Derrière la question du nombre d’hectares à conserver, se pose aussi celle du type d’agriculture le mieux adapté à cette situation périurbaine, en pleine région parisienne. Pour l’instant, la cohabitation entre exploitants et citadins n’est pas toujours aisée : champs piétinés, pris pour des terrains de quad ou une décharge, routes inadaptées aux engins agricoles et, côté habitants, nuisances, quand il faut moissonner de nuit par exemple. « Les gens veulent la campagne, mais pas ses inconvénients », sourit Emmanuel Laureau.

L’idée de rapprocher, donc, agriculteurs périurbains et citadins en quête de ruralité est dans tous les esprits. Loin de s’appuyer sur le marché francilien, l’agriculture saclaysienne est encore dominée par de vastes exploitations céréalières dont la production est en partie destinée à l’exportation. Mais les choses bougent. « On a tous fait des efforts pour se repositionner par rapport à la demande », estime Nadine Vilain.
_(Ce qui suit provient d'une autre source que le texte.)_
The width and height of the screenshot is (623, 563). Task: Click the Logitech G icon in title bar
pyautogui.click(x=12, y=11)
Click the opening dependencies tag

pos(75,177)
Alors que son mari vendait ses fruits et légumes à la sortie de la gare du RER B Lozère, sa fille a aussi prévu de se lancer dans le maraîchage et la vente directe.

Pionnière dans le domaine, la Ferme de Viltain propose de venir cueillir directement ses fruits, légumes et fleurs dans son jardin potager. Charles Monville élève des poulets bio. Une Amap (Association pour le maintien d’une agriculture paysanne), les Jardins de Cérès, s’est installée. Et les Jardins de Cocagne, une association qui fait de la réinsertion sociale et professionnelle par le maraîchage, s’installent cet été dans une ferme anciennement tenue par les bonnes sœurs de l’abbaye de Vauhallan.